◆ **INSTRUCTIONS TO FOLLOW**: Copy out exactly the stretch below, from the line with "Given: Go to the next page with right chevron" through the line with "Task: Click the highlighted", both included; the pictures stay out.

◆ **INPUT DATA**:
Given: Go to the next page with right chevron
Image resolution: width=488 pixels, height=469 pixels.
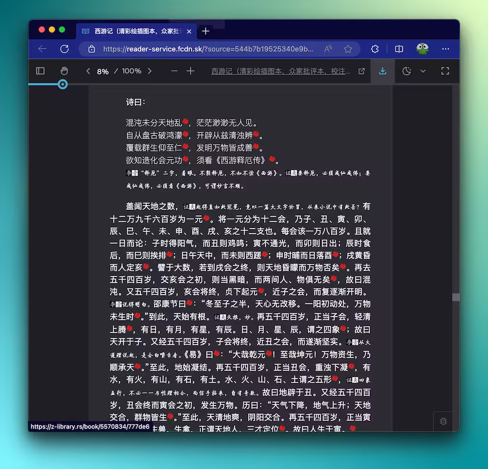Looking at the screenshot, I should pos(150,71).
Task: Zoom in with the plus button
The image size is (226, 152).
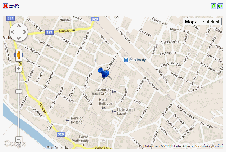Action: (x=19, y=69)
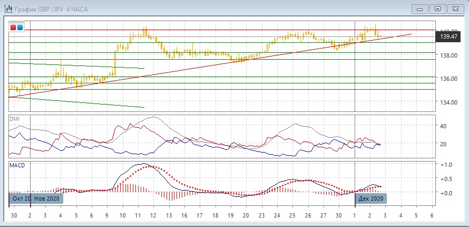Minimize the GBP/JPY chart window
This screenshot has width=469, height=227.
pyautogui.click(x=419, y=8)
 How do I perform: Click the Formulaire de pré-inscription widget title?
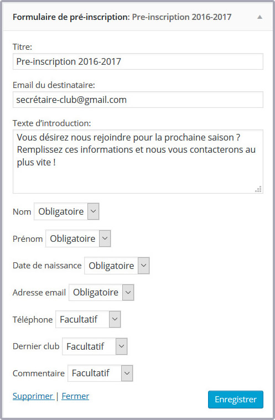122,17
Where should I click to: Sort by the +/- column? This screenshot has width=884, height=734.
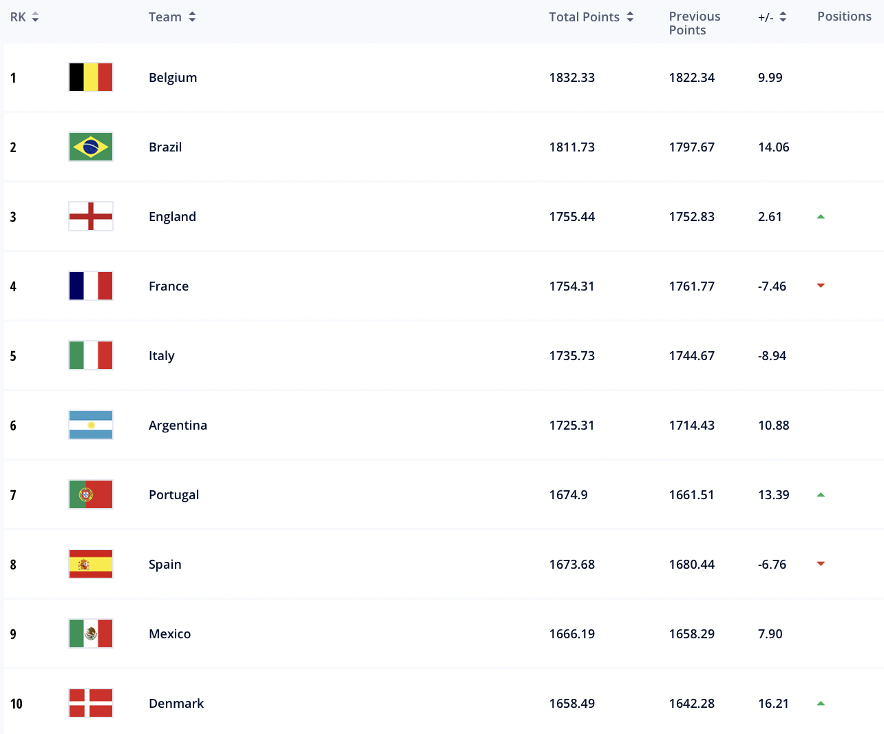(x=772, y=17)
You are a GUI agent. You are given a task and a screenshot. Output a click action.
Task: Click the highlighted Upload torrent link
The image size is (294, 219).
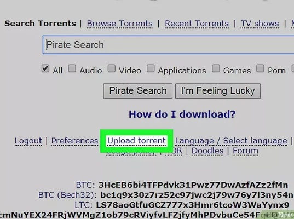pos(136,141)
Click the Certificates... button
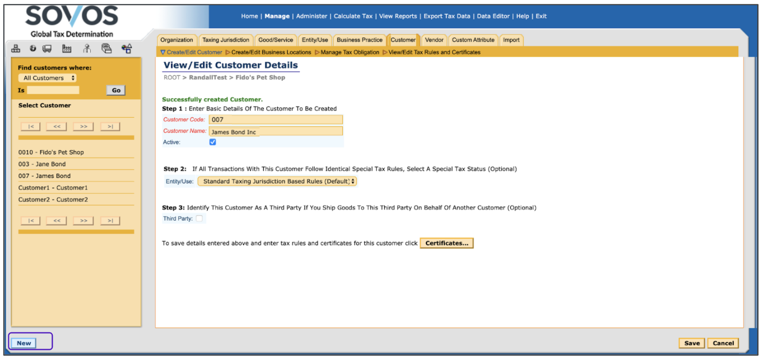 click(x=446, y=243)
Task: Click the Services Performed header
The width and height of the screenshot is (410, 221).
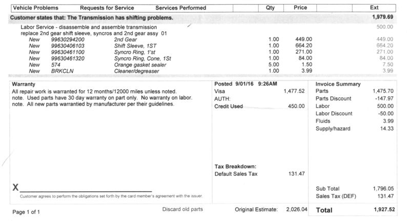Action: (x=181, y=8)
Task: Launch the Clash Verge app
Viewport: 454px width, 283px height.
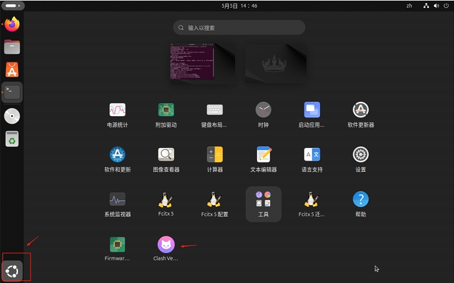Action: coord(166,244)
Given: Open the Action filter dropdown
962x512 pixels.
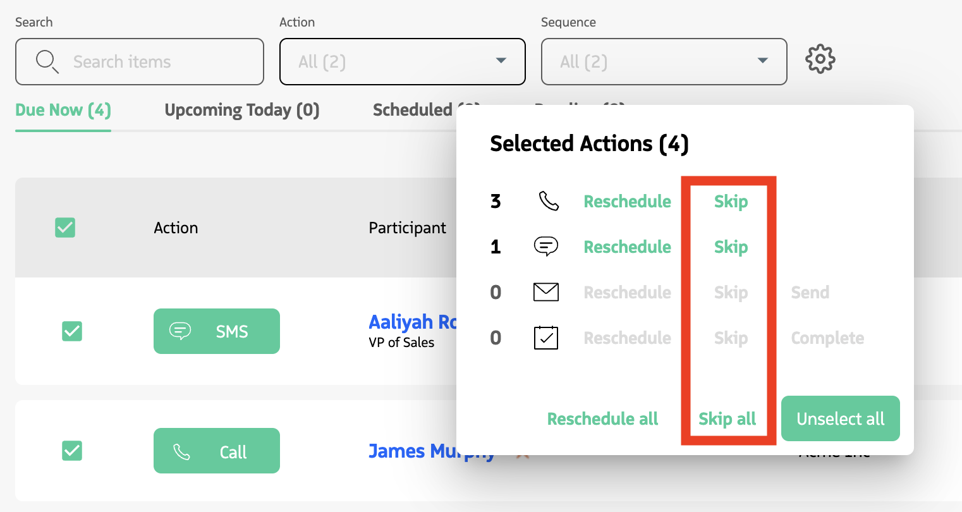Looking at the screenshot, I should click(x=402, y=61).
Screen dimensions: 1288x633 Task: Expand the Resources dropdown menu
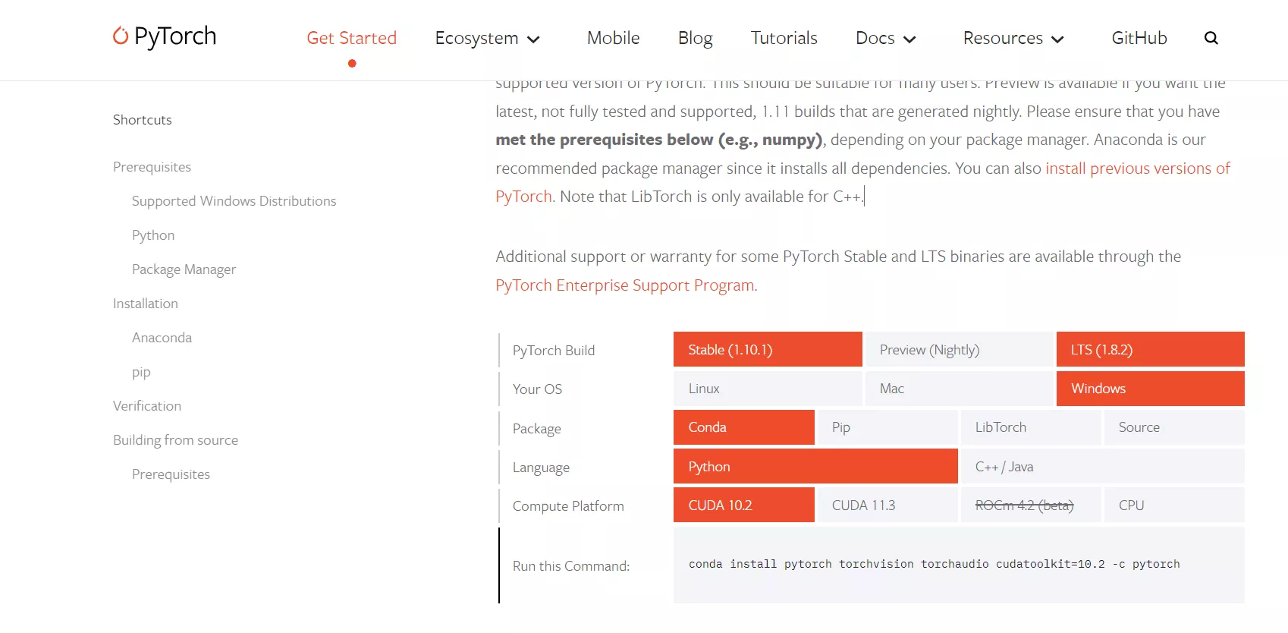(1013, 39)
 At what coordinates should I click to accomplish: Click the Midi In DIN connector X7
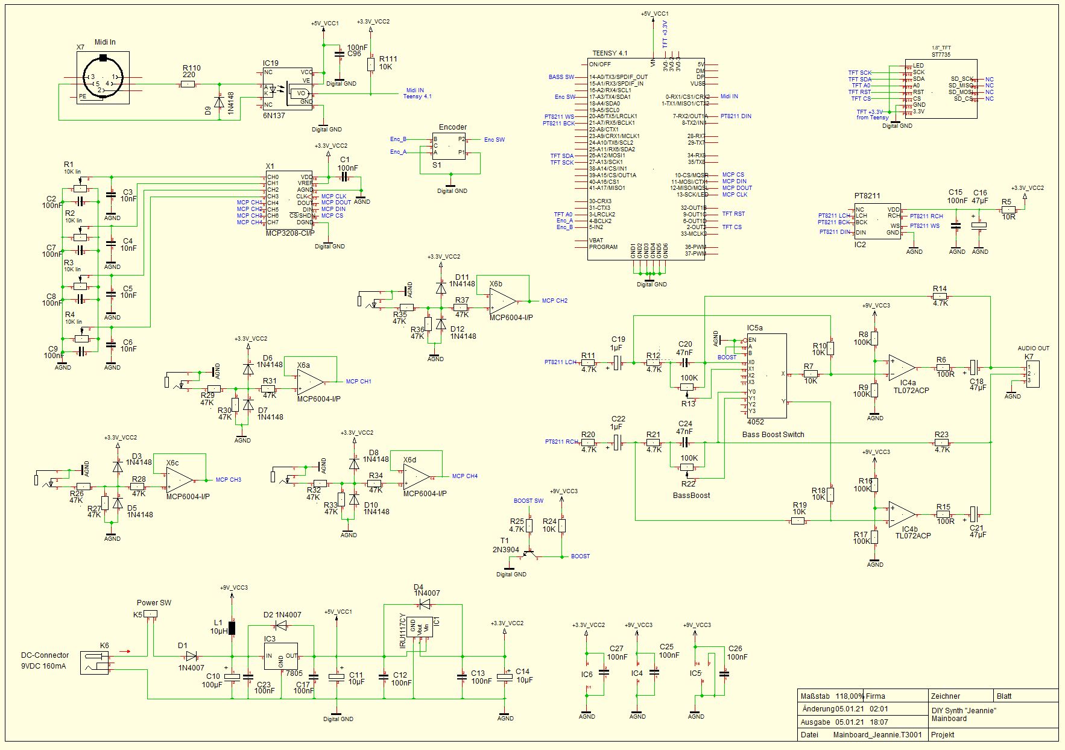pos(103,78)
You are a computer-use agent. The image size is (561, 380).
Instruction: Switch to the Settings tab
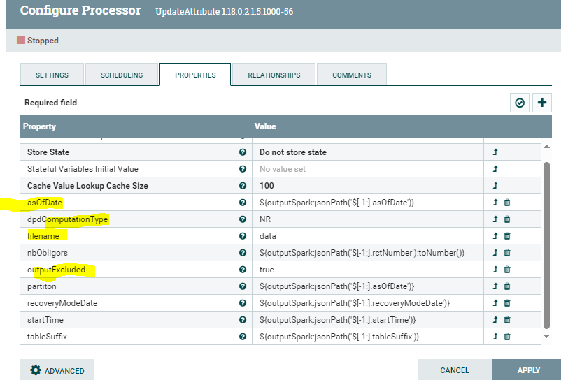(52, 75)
---
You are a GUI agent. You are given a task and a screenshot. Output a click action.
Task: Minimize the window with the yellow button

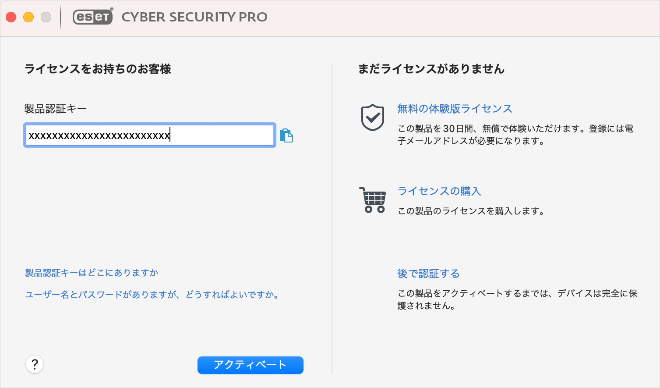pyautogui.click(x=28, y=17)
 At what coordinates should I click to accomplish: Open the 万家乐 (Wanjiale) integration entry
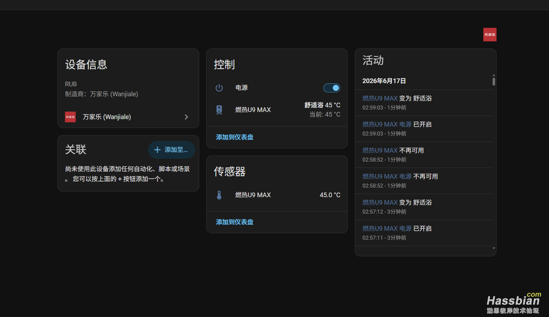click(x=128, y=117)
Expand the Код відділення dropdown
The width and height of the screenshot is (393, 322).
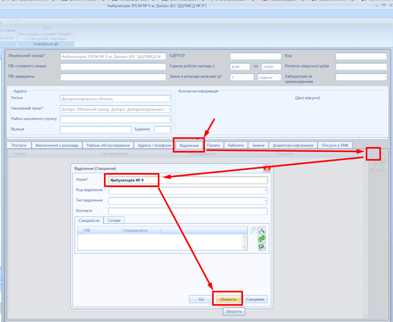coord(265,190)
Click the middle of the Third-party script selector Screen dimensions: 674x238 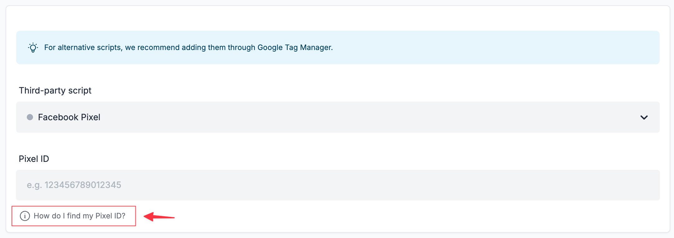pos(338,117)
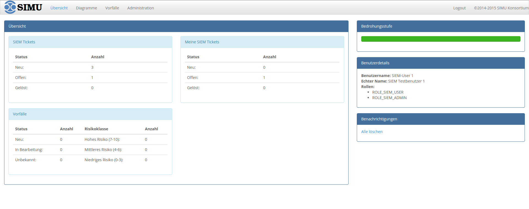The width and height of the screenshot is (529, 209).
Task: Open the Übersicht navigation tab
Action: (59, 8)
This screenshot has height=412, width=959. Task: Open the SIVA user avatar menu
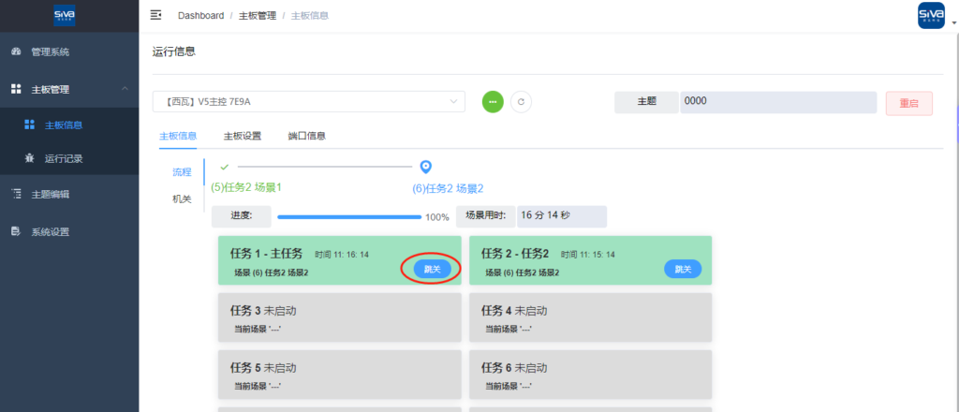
--
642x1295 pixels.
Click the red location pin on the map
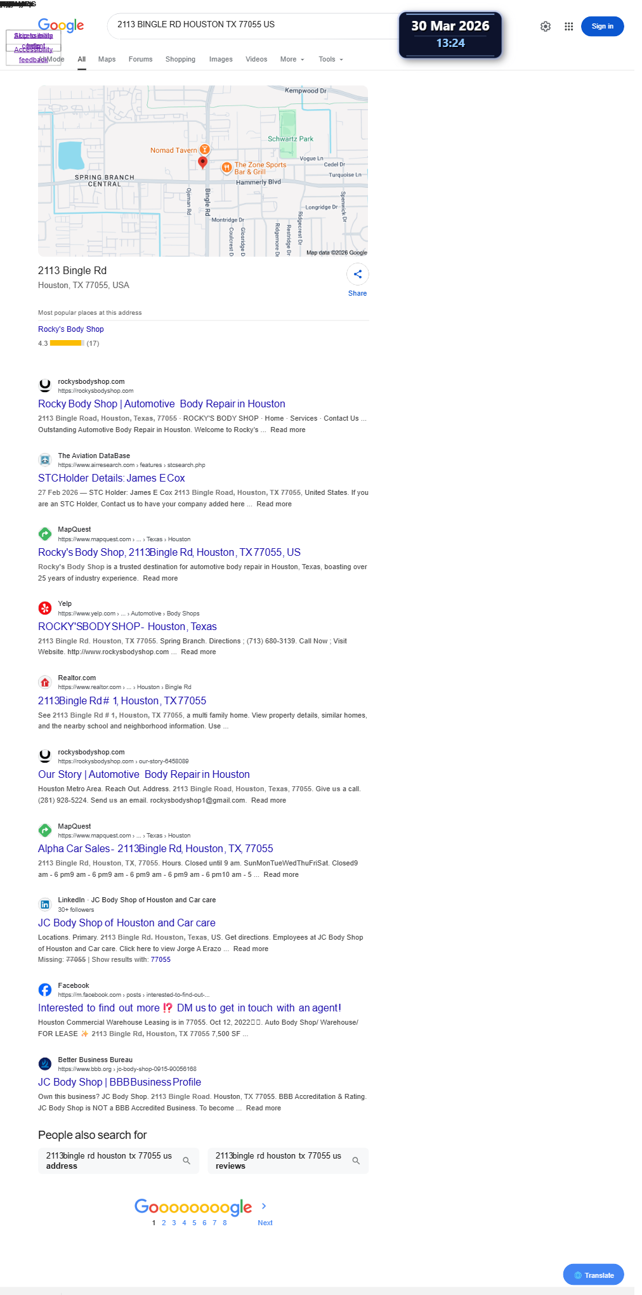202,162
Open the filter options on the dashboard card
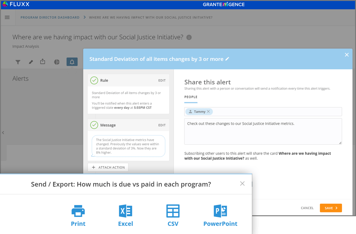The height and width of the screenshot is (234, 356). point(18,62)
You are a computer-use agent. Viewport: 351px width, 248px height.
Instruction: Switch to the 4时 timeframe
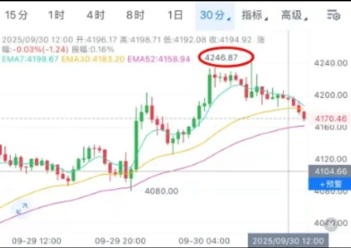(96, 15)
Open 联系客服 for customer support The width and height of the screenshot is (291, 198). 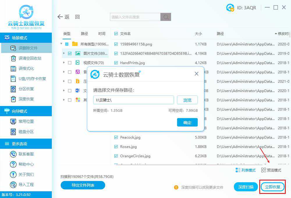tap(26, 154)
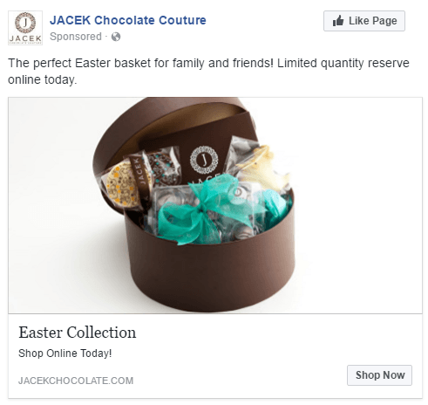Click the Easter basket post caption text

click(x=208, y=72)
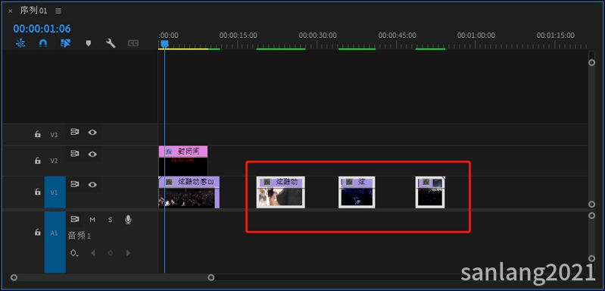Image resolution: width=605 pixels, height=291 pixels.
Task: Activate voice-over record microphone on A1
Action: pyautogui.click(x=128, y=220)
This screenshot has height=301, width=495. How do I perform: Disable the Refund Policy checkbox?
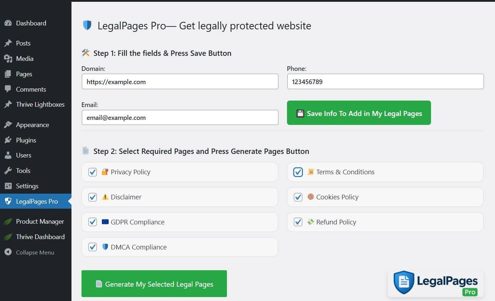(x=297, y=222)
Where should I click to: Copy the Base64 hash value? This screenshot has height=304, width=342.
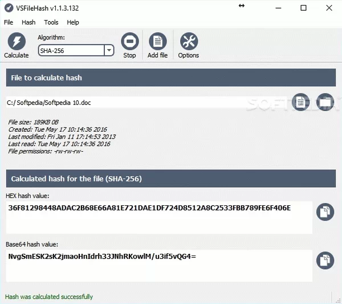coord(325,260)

◆ **RESPONSE TO THIS TASK**:
Given: Go to the next page with right chevron
Image resolution: width=488 pixels, height=469 pixels.
Looking at the screenshot, I should pos(150,71).
Task: Zoom in with the plus button
The image size is (226, 152).
Action: (x=19, y=69)
Minimize the GBP/JPY chart window
This screenshot has width=469, height=227.
pyautogui.click(x=419, y=8)
 How do I perform: Click the Formulaire de pré-inscription widget title?
122,17
Where should I click to: Sort by the +/- column? This screenshot has width=884, height=734.
(x=772, y=17)
You are a GUI agent. You are given a task and a screenshot. Output a click action.
Task: Click the highlighted Upload torrent link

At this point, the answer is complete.